# Dataset records:

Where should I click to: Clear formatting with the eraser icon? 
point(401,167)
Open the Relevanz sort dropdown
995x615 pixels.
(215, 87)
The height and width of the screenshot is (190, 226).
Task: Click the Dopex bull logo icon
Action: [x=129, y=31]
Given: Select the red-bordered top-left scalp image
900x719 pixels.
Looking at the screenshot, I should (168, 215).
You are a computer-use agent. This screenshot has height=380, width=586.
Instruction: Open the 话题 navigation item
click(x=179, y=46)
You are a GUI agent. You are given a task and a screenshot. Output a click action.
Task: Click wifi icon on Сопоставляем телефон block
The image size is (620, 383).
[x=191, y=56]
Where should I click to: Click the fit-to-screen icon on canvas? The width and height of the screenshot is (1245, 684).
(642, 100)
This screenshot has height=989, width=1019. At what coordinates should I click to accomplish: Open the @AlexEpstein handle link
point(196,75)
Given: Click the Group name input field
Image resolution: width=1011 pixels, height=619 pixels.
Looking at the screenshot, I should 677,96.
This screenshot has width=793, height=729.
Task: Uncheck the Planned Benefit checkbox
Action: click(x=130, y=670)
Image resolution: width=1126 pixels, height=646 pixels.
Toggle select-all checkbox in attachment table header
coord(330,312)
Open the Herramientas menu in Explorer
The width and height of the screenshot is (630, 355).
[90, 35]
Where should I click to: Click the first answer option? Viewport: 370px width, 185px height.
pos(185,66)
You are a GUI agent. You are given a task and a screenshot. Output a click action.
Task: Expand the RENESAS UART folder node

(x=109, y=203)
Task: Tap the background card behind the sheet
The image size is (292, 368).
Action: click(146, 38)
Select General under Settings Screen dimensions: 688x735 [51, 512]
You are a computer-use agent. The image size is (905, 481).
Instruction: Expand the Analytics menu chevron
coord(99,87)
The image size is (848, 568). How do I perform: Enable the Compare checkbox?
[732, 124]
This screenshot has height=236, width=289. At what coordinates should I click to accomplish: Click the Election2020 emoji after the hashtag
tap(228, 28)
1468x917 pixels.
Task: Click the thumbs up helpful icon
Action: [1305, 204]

# What needs to be done:
Wherever the word "agent" appears in the records above, copy that line.

# Task output:
You are a computer-use agent. This screenshot has height=380, width=586.
You are a GUI agent. You are given a task and a screenshot. Output a click action.
You are a GUI agent. You are given a task and a screenshot. Output a click action.
You are a computer-use agent. The image size is (905, 481).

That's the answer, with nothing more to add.